Intel® VTune™ Amplifier
To analyze the performance of an DPDK application, consider the following analysis options provided by the Intel® VTune™ Amplifier:
Run the Microarchitecture Exploration analysis to understand whether your application is core or memory bound.
Analyze empty cycles with the Input and Output analysis to explore whether you application retrieves packets effectively.
Reconfigure and rebuild DPDK to enable empty cycles tracing with ITT API.
Run the Input and Output analysis to analyze PCIe/DRAM/UPI/QPI bandwidth usage for your DPDK application.
Empty Cycles are DPDK polling loop iterations that bring no packets. To benefit from the DPDK IO API profiling, make sure the DPDK is configured to enable empty cycles tracing. See the DPDK Programmer's Guide for configuration steps: http://dpdk.org/doc/guides/prog_guide/profile_app.html#empty-cycles-tracing.
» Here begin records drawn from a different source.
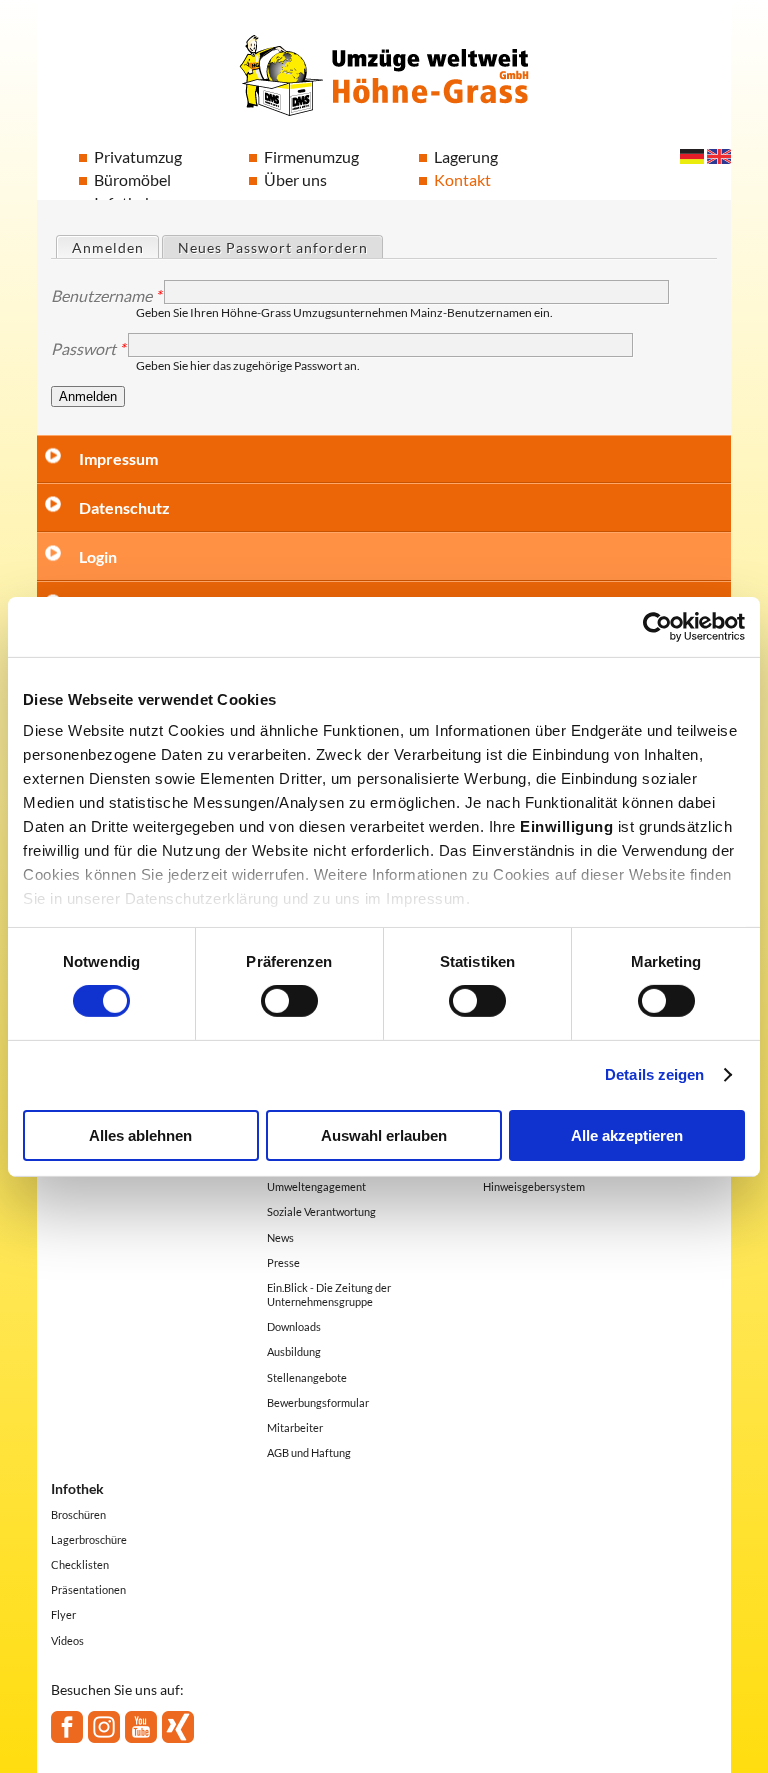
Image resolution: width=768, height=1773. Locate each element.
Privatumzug (138, 156)
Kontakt (462, 179)
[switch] (289, 1001)
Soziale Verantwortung (321, 1211)
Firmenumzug (311, 156)
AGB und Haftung (309, 1452)
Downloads (294, 1326)
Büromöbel (132, 179)
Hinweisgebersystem (534, 1186)
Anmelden (115, 247)
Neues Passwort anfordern (273, 247)
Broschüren (78, 1514)
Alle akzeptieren (627, 1135)
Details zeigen (654, 1074)
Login (98, 556)
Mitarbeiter (295, 1427)
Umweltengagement (316, 1186)
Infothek (77, 1488)
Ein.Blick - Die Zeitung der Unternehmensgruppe (329, 1294)
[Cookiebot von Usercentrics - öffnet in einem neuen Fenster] (657, 626)
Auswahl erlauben (384, 1135)
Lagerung (466, 156)
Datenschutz (124, 507)
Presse (283, 1262)
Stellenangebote (307, 1377)
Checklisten (80, 1564)
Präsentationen (88, 1589)
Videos (67, 1640)
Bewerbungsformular (318, 1402)
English (719, 156)
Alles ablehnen (140, 1135)
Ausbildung (294, 1351)
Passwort (88, 349)
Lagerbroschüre (89, 1539)
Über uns (295, 179)
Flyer (63, 1614)
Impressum (118, 458)
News (280, 1237)
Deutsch (692, 156)
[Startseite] (384, 74)
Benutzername (106, 296)
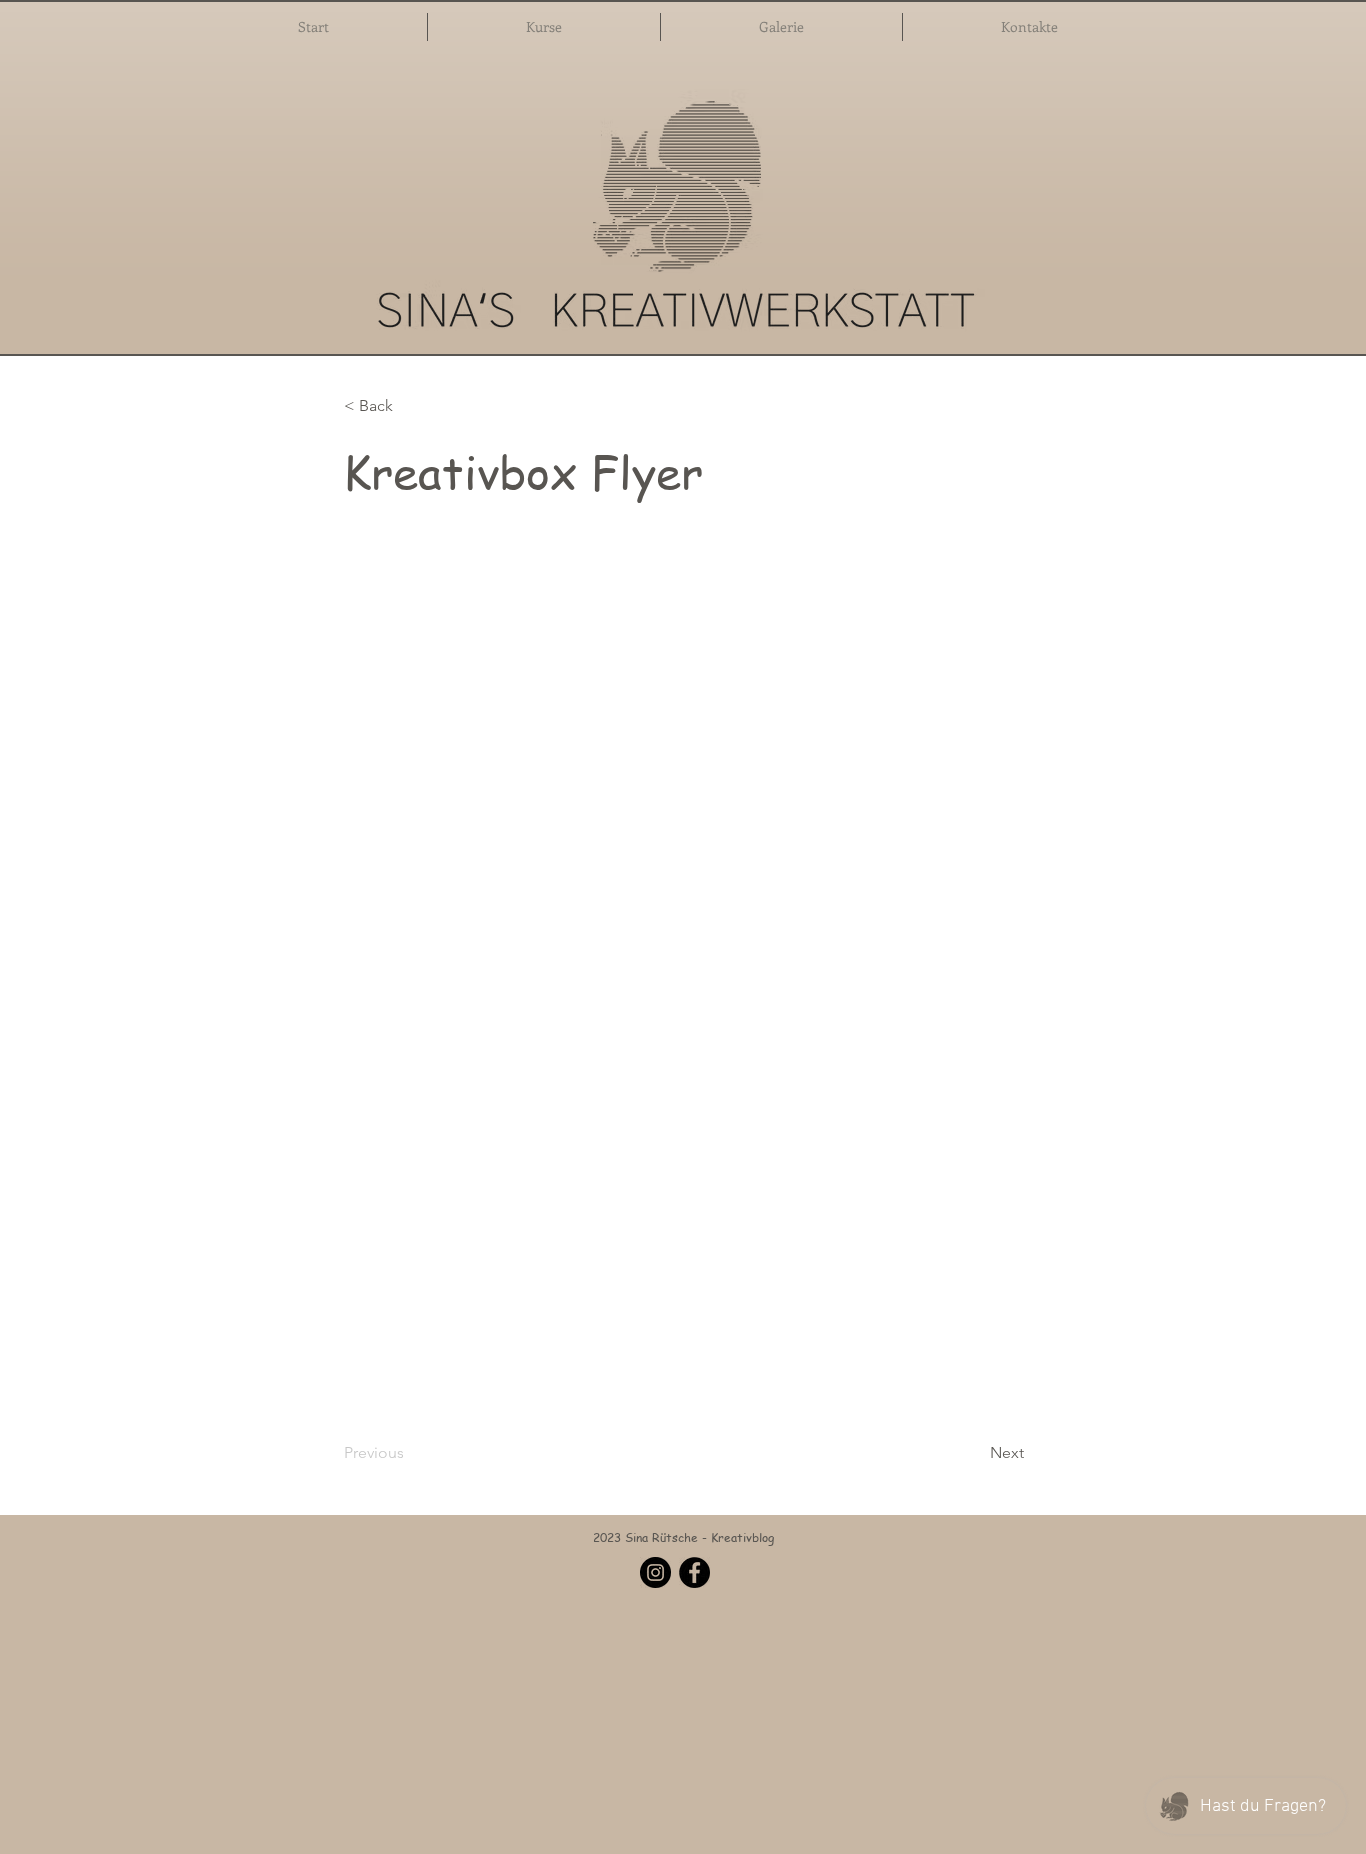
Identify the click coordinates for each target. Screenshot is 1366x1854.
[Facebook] (694, 1572)
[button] (544, 27)
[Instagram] (655, 1572)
Create and set up your DPDK analysis project as follows:
Click the
New Project button on the VTune Amplifier toolbar to set up your basic project settings such as a project name and a project directory. Click
Create Project.
The Configure Analysis window opens.
From the WHERE pane, specify a system to be used for analysis, for example: Local Host.
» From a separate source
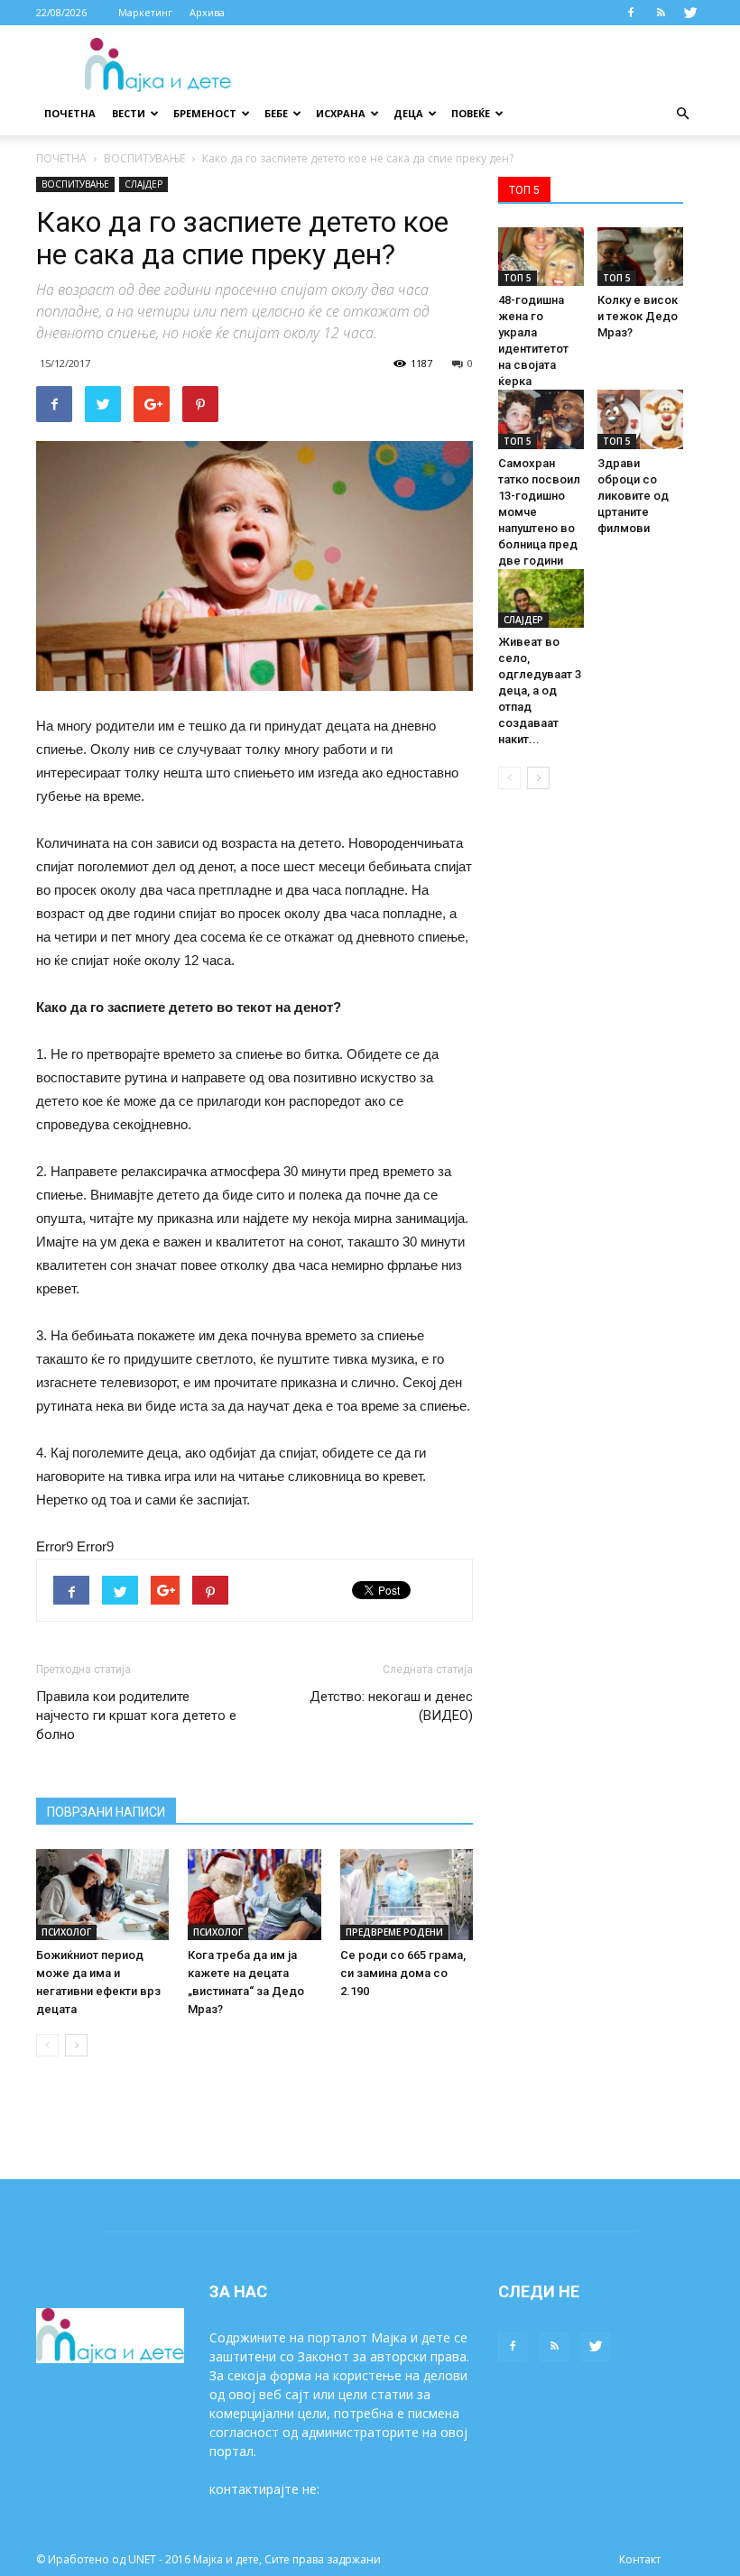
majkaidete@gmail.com (391, 2489)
Only Linux* target systems are supported.
From the WHAT pane, specify a target application to analyze.
From the HOW pane on the right, click the Browse button to select the Input and Output analysis type.
Select the DPDK IO API to profile.
Click the
button to run the analysis.
Consider employing the custom collector to collect additional data (for example, network statistics) and correlate this data with empty cycles distribution.
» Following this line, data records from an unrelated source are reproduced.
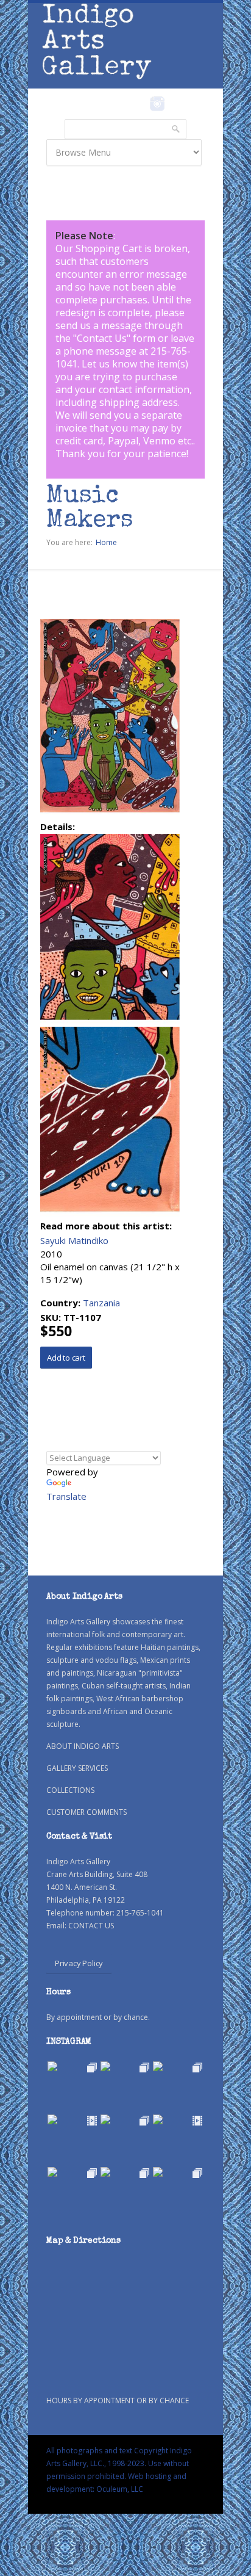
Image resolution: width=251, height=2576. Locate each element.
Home (106, 542)
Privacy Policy (79, 1963)
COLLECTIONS (70, 1790)
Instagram (157, 103)
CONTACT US (91, 1925)
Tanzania (101, 1303)
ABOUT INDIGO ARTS (82, 1746)
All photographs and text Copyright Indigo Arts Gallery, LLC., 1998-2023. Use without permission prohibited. (119, 2463)
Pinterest (175, 103)
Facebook (140, 103)
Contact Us (102, 338)
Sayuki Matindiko (74, 1240)
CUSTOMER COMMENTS (86, 1812)
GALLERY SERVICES (77, 1768)
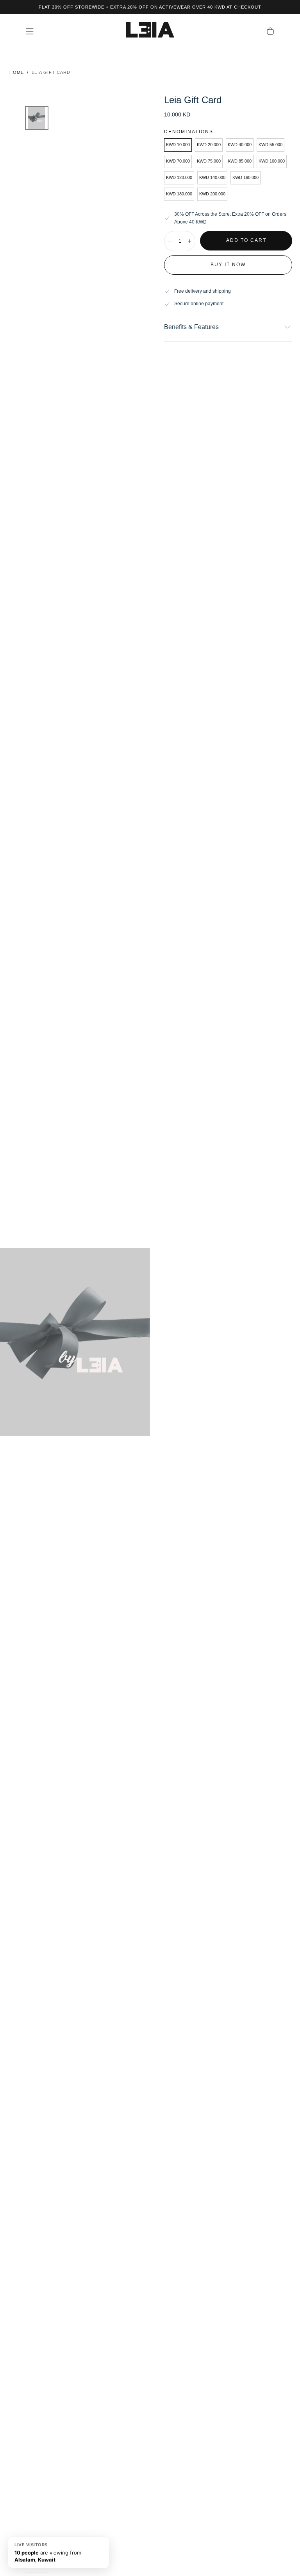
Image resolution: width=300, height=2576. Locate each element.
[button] (29, 31)
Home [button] (16, 72)
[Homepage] (150, 31)
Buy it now (228, 264)
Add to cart (246, 240)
For data plane applications, you may see 100% of CPU utilization on the Timeline view, which could result from the DPDK poll mode that prevents measuring core effective utilization. Enable the I/O APIs markers on the timeline that show empty cycles as user tasks on the timeline. In the tooltips, you can see the task duration, DPDK port and Rx queue IDs:
Use the Platform window grouped by H/W Context/Threads to explore key bandwidth statistics per device:
Analyze the PCIe Bandwidth to estimate the NIC traffic. Typically, your performance goal is to maximize the NIC traffic to the NIC ports maximum.
Ensure the DRAM Bandwidth value is low enough, which means that Intel® Data Direct I/O Technology (Intel DDIO) and Last Level Cache work properly.
Analyze UPI Bandwidth on the multi-socket systems. High values may signal a potential misconfiguration problem.